Worked example: range predicate
Now run a range query:
SELECT id, last_name FROM customers WHERE last_name BETWEEN 'Kim' AND 'Patel' ORDER BY last_name;Step-by-step navigation:
- Step 1 (find start): Descend the tree as if searching for equality on 'Kim'. This lands you on the leaf page where 'Kim' would appear (either exactly, or the next greater key).
- Step 2 (scan forward in leaf order): From that leaf position, read entries in sorted order: Kim, Lopez, Nguyen, Patel…
- Step 3 (follow leaf links): If the range spans multiple leaf pages, follow the leaf-level “next” pointer to continue scanning without going back up the tree.
- Step 4 (stop condition): Stop once the key becomes greater than 'Patel'.
This is why B-trees support both equality and range predicates: equality uses the tree to find a single key location; range uses the tree to find the start, then uses the leaf ordering to read sequentially through the range.
Why B-trees Scale
Logarithmic depth from high fan-out
B-trees are shallow because each node (page) can hold many keys and pointers. If a page can store hundreds of separator keys, then each internal node can route to hundreds of children. That branching factor (fan-out) makes the height grow slowly as the index grows.
In simplified terms, if each internal page points to ~200 child pages, then:
- Height 1 (root only) can cover ~200 leaf pages
- Height 2 can cover ~200×200 = 40,000 leaf pages
- Height 3 can cover ~8,000,000 leaf pages
Real numbers depend on page size, key size, and pointer size, but the practical takeaway is: even large indexes often require only a few page reads to reach the correct leaf.
Page-oriented storage matches disk and memory behavior
Databases read and write in pages (for example, 8 KB or 16 KB). B-trees are built around that reality:
- Nodes are pages: each node fits in a page, so traversing the tree is “read a page, decide, read the next page”.
- Internal pages are reused heavily: many queries touch the same upper-level pages, so caching them in memory is effective.
- Leaf scans are sequential: range queries can read consecutive leaf pages, which is much more efficient than random I/O.
This page-friendly design is a major reason B-trees remain the default general-purpose index structure for OLTP-style workloads.
How Ordering Enables Ordered Retrieval (and Avoids Sorts)
A B-tree index stores keys in sorted order at the leaf level. That ordering can be used directly to satisfy ORDER BY and to produce grouped/ordered results with less work.
Ordered retrieval with an index scan
If you have:
CREATE INDEX idx_customers_last_name ON customers(last_name);Then this query can often be answered by scanning the index in order:
SELECT id, last_name FROM customers ORDER BY last_name;Instead of reading all rows and sorting them, the engine can:
- Start at the leftmost leaf page
- Read leaf entries in order
- Fetch rows only if needed (or avoid fetching if the index covers the selected columns)

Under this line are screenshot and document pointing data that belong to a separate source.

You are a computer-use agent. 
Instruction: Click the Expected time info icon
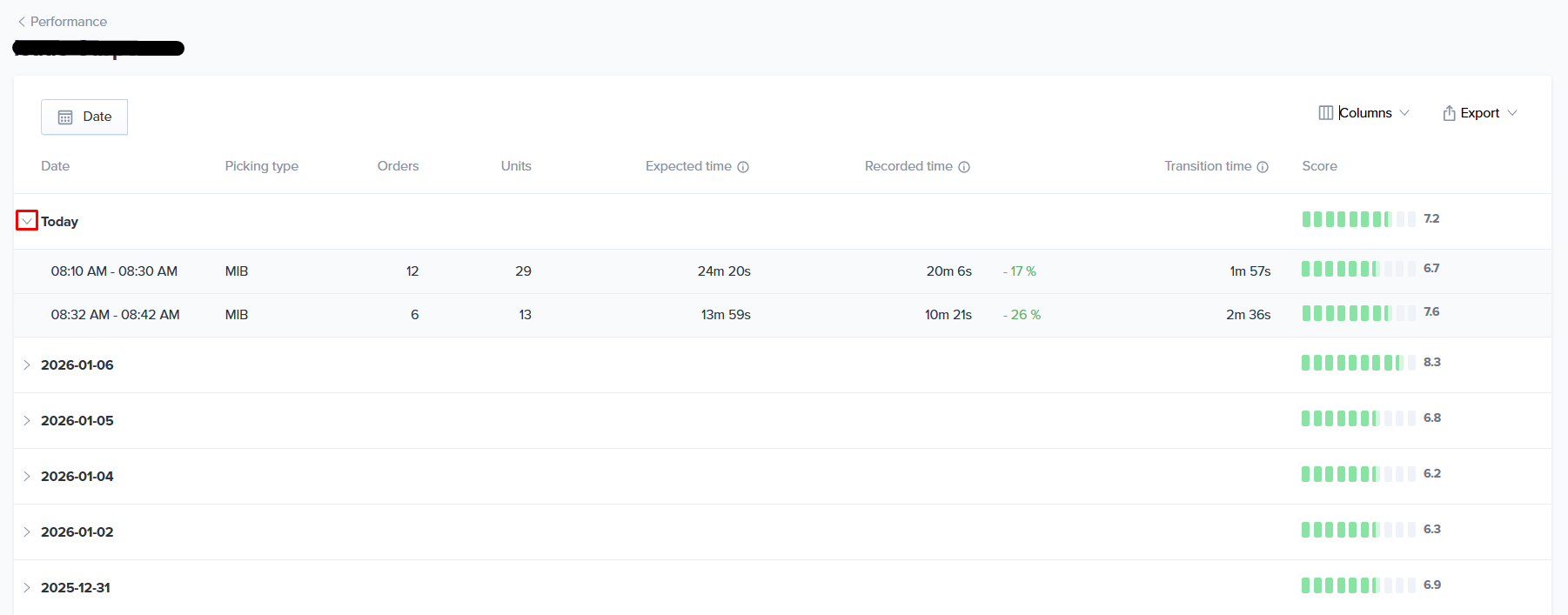[743, 167]
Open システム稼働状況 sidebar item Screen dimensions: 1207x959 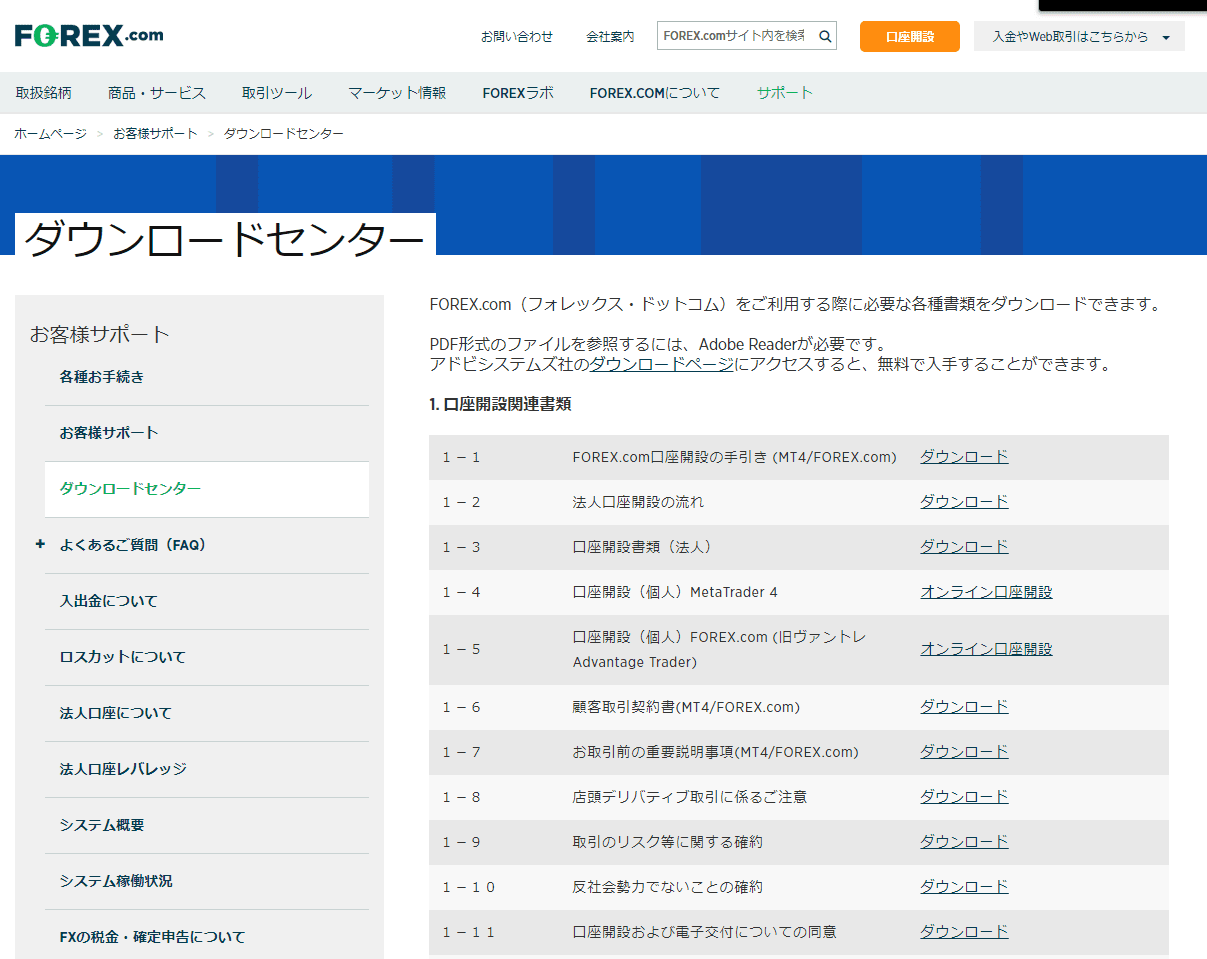coord(116,881)
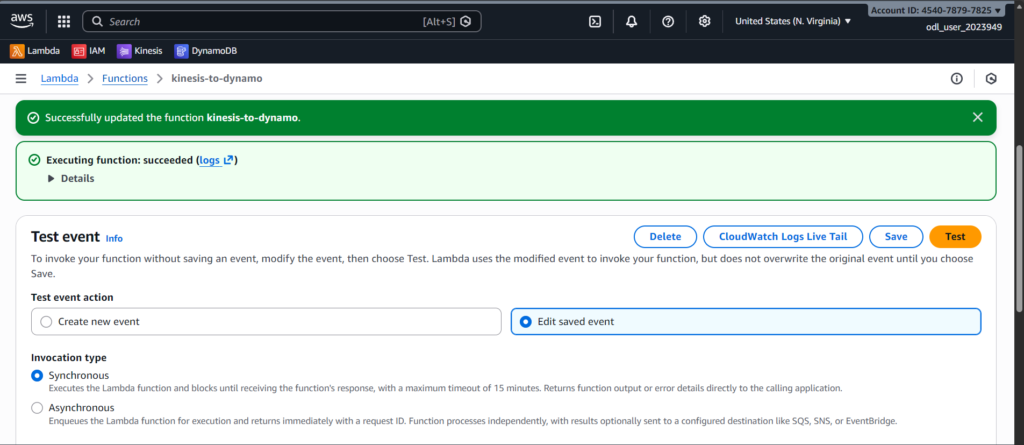Screen dimensions: 1024x445
Task: Open the United States (N. Virginia) region dropdown
Action: pos(792,21)
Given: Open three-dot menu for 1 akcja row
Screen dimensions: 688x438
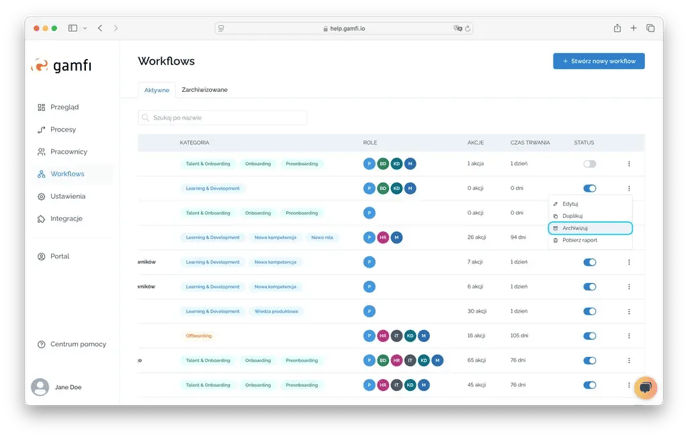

Composite indexes and “prefix” ordering
Ordering benefits become more powerful with composite keys. With:
CREATE INDEX idx_customers_name ON customers(last_name, first_name);The leaf entries are ordered first by last_name, and within the same last_name, by first_name. This can support queries like:
SELECT last_name, first_name FROM customers ORDER BY last_name, first_name;and also range queries such as:
SELECT * FROM customers WHERE last_name = 'Kim' ORDER BY first_name;Because all 'Kim' entries are contiguous in the leaf level, and already sorted by first_name, the engine can read them in order without an explicit sort step.
Why avoiding sorts matters
Sorting typically requires reading many rows, comparing keys, and possibly spilling to disk if memory is insufficient. When an index can deliver rows in the needed order, the database can replace a “read then sort” plan with an “ordered index scan” plan, reducing CPU, memory pressure, and I/O.